Records from a pointing dataset
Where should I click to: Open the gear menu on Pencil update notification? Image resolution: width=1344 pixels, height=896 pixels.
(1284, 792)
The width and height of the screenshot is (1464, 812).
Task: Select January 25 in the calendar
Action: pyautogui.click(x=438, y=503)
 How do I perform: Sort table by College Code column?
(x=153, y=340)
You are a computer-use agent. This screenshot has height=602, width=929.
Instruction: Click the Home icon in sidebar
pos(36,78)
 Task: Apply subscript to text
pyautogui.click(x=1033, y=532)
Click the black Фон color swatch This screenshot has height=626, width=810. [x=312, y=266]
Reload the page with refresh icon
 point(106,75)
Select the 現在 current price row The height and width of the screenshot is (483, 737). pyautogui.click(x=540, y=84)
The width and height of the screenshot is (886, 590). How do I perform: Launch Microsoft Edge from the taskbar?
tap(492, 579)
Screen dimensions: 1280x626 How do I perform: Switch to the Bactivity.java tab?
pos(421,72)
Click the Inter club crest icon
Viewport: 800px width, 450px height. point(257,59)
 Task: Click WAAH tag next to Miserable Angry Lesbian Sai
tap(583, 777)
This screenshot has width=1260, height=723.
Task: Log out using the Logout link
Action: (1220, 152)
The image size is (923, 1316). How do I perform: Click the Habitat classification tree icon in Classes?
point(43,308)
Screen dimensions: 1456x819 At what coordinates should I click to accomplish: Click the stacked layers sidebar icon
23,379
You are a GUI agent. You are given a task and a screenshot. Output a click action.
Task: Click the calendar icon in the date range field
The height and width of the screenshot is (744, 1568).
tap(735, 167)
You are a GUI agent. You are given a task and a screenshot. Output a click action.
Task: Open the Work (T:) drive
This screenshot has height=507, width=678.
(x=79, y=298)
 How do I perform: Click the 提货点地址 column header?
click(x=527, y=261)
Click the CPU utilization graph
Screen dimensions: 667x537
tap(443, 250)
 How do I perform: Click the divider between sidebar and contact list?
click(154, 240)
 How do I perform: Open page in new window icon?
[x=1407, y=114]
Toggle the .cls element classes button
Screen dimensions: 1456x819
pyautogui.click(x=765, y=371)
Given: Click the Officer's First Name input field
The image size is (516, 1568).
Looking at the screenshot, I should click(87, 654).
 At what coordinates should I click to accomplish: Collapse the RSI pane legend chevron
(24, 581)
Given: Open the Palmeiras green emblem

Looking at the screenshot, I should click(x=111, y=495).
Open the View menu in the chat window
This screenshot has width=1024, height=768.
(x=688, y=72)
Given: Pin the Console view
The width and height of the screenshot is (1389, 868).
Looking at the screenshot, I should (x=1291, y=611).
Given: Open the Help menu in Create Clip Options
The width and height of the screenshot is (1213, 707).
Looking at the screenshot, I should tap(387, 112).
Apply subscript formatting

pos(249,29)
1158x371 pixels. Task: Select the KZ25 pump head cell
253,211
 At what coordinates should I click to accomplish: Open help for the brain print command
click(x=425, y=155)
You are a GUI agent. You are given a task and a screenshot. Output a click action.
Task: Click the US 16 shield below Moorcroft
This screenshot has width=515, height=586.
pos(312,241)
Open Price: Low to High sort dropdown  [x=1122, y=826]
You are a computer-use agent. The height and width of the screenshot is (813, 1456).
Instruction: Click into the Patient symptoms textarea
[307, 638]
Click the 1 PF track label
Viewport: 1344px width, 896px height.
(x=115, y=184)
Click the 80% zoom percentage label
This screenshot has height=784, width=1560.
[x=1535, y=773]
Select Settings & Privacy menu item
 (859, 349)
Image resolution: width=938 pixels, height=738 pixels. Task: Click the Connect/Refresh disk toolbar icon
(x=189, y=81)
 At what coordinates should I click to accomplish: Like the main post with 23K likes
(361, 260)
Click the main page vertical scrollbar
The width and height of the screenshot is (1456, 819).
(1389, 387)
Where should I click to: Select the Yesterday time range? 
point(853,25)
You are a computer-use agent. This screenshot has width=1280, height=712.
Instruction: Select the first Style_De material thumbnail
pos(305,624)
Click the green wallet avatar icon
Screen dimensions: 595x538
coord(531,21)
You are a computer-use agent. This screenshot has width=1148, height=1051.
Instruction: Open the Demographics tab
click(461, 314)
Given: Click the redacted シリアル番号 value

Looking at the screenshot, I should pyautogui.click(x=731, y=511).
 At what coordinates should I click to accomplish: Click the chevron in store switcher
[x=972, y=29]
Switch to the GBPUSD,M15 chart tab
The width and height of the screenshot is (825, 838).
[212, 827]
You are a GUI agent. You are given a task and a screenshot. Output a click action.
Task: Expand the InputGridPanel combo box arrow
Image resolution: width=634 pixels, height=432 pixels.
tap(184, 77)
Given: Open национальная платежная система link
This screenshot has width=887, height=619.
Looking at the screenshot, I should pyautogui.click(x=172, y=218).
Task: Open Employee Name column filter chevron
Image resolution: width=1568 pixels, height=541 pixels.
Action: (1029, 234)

§ **Set exercise**
Switch every "How do I perform" in these lines to "How can I do", keeping everything else the same.

§ **Written solution**
Where should I click to: Open the gear menu on Pencil update notification? Image resolution: width=1344 pixels, height=896 pixels.
(1284, 792)
The width and height of the screenshot is (1464, 812).
Task: Select January 25 in the calendar
Action: pyautogui.click(x=438, y=503)
 How can I do: Sort table by College Code column?
(x=153, y=340)
You are a computer-use agent. This screenshot has height=602, width=929.
Instruction: Click the Home icon in sidebar
pos(36,78)
 Task: Apply subscript to text
pyautogui.click(x=1033, y=532)
Click the black Фон color swatch This screenshot has height=626, width=810. [x=312, y=266]
Reload the page with refresh icon
 point(106,75)
Select the 現在 current price row The height and width of the screenshot is (483, 737). pyautogui.click(x=540, y=84)
The width and height of the screenshot is (886, 590). How can I do: Launch Microsoft Edge from the taskbar?
tap(492, 579)
Screen dimensions: 1280x626 How can I do: Switch to the Bactivity.java tab?
pos(421,72)
Click the Inter club crest icon
Viewport: 800px width, 450px height. point(257,59)
 Task: Click WAAH tag next to Miserable Angry Lesbian Sai
tap(583, 777)
This screenshot has width=1260, height=723.
Task: Log out using the Logout link
Action: (1220, 152)
The image size is (923, 1316). How can I do: Click the Habitat classification tree icon in Classes?
point(43,308)
Screen dimensions: 1456x819 At what coordinates should I click to accomplish: Click the stacked layers sidebar icon
23,379
You are a GUI agent. You are given a task and a screenshot. Output a click action.
Task: Click the calendar icon in the date range field
The height and width of the screenshot is (744, 1568).
tap(735, 167)
You are a GUI agent. You are given a task and a screenshot. Output a click action.
Task: Open the Work (T:) drive
This screenshot has height=507, width=678.
(x=79, y=298)
 How can I do: Click the 提货点地址 column header?
click(x=527, y=261)
Click the CPU utilization graph
Screen dimensions: 667x537
tap(443, 250)
 How can I do: Click the divider between sidebar and contact list?
click(154, 240)
 How can I do: Open page in new window icon?
[x=1407, y=114]
Toggle the .cls element classes button
Screen dimensions: 1456x819
pyautogui.click(x=765, y=371)
Given: Click the Officer's First Name input field
The image size is (516, 1568).
Looking at the screenshot, I should click(87, 654).
 At what coordinates should I click to accomplish: Collapse the RSI pane legend chevron
(24, 581)
Given: Open the Palmeiras green emblem

Looking at the screenshot, I should click(x=111, y=495).
Open the View menu in the chat window
This screenshot has width=1024, height=768.
(x=688, y=72)
Given: Pin the Console view
The width and height of the screenshot is (1389, 868).
Looking at the screenshot, I should (x=1291, y=611).
Given: Open the Help menu in Create Clip Options
The width and height of the screenshot is (1213, 707).
Looking at the screenshot, I should tap(387, 112).
Apply subscript formatting

pos(249,29)
1158x371 pixels. Task: Select the KZ25 pump head cell
253,211
 At what coordinates should I click to accomplish: Open help for the brain print command
click(x=425, y=155)
You are a GUI agent. You are given a task and a screenshot. Output a click action.
Task: Click the US 16 shield below Moorcroft
This screenshot has width=515, height=586.
pos(312,241)
Open Price: Low to High sort dropdown  [x=1122, y=826]
You are a computer-use agent. The height and width of the screenshot is (813, 1456).
Instruction: Click into the Patient symptoms textarea
[307, 638]
Click the 1 PF track label
Viewport: 1344px width, 896px height.
(x=115, y=184)
Click the 80% zoom percentage label
This screenshot has height=784, width=1560.
[x=1535, y=773]
Select Settings & Privacy menu item
 (859, 349)
Image resolution: width=938 pixels, height=738 pixels. Task: Click the Connect/Refresh disk toolbar icon
(x=189, y=81)
 At what coordinates should I click to accomplish: Like the main post with 23K likes
(361, 260)
Click the main page vertical scrollbar
The width and height of the screenshot is (1456, 819).
(1389, 387)
Where should I click to: Select the Yesterday time range? 
point(853,25)
You are a computer-use agent. This screenshot has width=1280, height=712.
Instruction: Select the first Style_De material thumbnail
pos(305,624)
Click the green wallet avatar icon
Screen dimensions: 595x538
coord(531,21)
You are a computer-use agent. This screenshot has width=1148, height=1051.
Instruction: Open the Demographics tab
click(461, 314)
Given: Click the redacted シリアル番号 value

Looking at the screenshot, I should pyautogui.click(x=731, y=511).
 At what coordinates should I click to accomplish: Click the chevron in store switcher
[x=972, y=29]
Switch to the GBPUSD,M15 chart tab
The width and height of the screenshot is (825, 838).
[212, 827]
You are a GUI agent. You are given a task and a screenshot. Output a click action.
Task: Expand the InputGridPanel combo box arrow
Image resolution: width=634 pixels, height=432 pixels.
tap(184, 77)
Given: Open национальная платежная система link
This screenshot has width=887, height=619.
Looking at the screenshot, I should pyautogui.click(x=172, y=218).
Task: Open Employee Name column filter chevron
Image resolution: width=1568 pixels, height=541 pixels.
Action: (1029, 234)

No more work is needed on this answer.